### EXTRACT
Or at least that was the fear until the end of September. Then suddenly the fear vanished. The price of cocoa futures eased back. Maybe the reason was that weeks had passed and Ebola hadn't jumped the border. Or maybe it was because Ivory Coast had reassured traders by locking down its land borders, allowing almost no human traffic from Ebola-affected countries. "The market feels like we dodged a bullet," says Scoville.

That doesn't mean that Bart Simpson will be guaranteed that he can lay his fingers on an affordable Butterfinger in the months ahead.

Those sealed borders could still have an impact on chocolate prices. Most of the workers who harvest cocoa in Ivory Coast are migrants from Liberia and Guinea. Now they can't cross the border to pick the pods. And picking season is the beginning of October.

"If Cote d'Ivoire's agriculture sector loses all of its laborers — that will have a huge impact in terms of the crop and what can actually be harvested," says Edward George, head of group research for Ecobank, a pan-African bank.

Ecobank researchers predict that farms will procure pod-pickers from elsewhere. But they can't be sure how the season will go. And the reason is related to Ebola. Usually at this time of year, chocolate companies send swarms of agronomists into West Africa to count trees and pods, and then use mathematical modeling to predict to great accuracy the world's supply of cocoa this year. Because of Ebola, many of those pod-counters never boarded the plane, even to Ebola-free Ivory Coast and Ghana.

### ENTRIES SHOWN
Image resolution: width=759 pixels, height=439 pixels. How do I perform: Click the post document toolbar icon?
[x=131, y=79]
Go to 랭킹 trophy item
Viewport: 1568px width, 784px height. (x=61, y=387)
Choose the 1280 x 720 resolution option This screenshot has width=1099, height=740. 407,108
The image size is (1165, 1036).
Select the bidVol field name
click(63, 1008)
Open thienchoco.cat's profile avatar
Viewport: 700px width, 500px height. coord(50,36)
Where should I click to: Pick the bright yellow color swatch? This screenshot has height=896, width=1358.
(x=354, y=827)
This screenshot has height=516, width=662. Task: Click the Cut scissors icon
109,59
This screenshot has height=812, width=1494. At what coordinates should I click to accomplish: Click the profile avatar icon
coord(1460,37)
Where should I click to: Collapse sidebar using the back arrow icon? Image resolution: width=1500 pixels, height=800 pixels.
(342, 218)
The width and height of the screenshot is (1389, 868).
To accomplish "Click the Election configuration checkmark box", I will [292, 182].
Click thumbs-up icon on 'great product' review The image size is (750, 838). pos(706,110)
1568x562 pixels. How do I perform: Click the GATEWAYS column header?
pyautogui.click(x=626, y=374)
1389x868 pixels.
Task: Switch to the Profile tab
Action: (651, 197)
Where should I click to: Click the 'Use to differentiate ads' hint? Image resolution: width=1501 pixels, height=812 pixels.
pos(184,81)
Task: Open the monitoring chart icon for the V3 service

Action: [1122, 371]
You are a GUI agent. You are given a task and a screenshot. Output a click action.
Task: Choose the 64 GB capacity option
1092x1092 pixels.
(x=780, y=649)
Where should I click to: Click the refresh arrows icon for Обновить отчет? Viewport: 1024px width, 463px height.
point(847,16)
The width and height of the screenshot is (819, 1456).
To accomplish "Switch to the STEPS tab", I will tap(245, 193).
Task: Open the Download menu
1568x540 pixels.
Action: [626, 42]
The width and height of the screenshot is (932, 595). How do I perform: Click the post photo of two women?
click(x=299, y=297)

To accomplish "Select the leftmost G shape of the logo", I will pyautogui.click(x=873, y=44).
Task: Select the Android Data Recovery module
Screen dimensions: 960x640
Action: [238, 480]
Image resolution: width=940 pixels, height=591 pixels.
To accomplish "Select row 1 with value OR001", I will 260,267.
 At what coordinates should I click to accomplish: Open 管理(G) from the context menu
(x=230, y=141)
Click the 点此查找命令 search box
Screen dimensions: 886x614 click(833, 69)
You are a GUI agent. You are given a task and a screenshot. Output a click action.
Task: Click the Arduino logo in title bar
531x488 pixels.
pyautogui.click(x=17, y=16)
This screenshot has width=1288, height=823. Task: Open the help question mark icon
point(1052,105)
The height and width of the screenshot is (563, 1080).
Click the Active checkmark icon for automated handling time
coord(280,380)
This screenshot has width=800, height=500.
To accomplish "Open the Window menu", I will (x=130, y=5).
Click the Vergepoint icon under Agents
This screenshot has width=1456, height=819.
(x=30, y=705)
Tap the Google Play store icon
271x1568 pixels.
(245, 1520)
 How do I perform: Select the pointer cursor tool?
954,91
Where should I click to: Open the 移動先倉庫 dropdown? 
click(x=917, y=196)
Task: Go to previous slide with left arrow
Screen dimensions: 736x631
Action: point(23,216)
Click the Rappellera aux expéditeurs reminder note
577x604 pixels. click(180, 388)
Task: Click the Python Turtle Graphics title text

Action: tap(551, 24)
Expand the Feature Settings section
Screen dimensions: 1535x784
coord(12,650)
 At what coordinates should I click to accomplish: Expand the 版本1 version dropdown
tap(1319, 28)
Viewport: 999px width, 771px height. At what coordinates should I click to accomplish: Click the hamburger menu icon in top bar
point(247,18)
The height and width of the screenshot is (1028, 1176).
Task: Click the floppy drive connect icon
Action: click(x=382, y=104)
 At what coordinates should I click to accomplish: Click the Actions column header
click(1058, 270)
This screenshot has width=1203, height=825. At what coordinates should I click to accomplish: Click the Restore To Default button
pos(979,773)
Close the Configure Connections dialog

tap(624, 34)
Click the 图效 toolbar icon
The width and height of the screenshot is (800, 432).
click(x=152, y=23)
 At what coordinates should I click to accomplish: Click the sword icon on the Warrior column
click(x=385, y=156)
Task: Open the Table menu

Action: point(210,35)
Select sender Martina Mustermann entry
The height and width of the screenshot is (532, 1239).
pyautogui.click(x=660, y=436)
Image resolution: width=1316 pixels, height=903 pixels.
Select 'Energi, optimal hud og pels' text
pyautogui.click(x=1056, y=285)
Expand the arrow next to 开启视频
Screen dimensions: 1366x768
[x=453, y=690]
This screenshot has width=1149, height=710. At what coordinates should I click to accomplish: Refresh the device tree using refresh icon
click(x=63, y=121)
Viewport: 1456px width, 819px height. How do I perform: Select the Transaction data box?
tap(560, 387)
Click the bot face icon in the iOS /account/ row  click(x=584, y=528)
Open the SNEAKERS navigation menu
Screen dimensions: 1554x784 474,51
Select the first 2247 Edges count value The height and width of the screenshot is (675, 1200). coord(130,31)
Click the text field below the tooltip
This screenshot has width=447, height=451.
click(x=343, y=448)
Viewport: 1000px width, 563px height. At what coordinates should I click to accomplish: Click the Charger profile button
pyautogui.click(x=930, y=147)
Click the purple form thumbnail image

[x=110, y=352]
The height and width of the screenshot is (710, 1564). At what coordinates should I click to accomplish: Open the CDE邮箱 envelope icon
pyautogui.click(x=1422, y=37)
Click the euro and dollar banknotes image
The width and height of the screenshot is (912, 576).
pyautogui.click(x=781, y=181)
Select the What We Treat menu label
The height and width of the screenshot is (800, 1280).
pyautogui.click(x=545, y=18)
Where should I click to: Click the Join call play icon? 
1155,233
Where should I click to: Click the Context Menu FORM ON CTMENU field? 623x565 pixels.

### LIST OF TASKS
(a) Answer these questions from the extract on cocoa prices.
(i) What step did Ivory Coast take that reassured traders?
(ii) Which countries do most of the workers who harvest cocoa in Ivory Coast come from?
(iii) When does picking season begin?
(b) Output the passage from the extract on cocoa prices word for word, starting at "Or at least" and ending at "the months ahead.".
The records are a separate set of material and are unrelated to the extract on cocoa prices.

### SOLUTIONS TO THE EXERCISE
(a)
(i) It locked down its land borders, allowing almost no human traffic from Ebola-affected countries.
(ii) Liberia and Guinea.
(iii) At the beginning of October.

(b)
Or at least that was the fear until the end of September. Then suddenly the fear vanished. The price of cocoa futures eased back. Maybe the reason was that weeks had passed and Ebola hadn't jumped the border. Or maybe it was because Ivory Coast had reassured traders by locking down its land borders, allowing almost no human traffic from Ebola-affected countries. "The market feels like we dodged a bullet," says Scoville.

That doesn't mean that Bart Simpson will be guaranteed that he can lay his fingers on an affordable Butterfinger in the months ahead.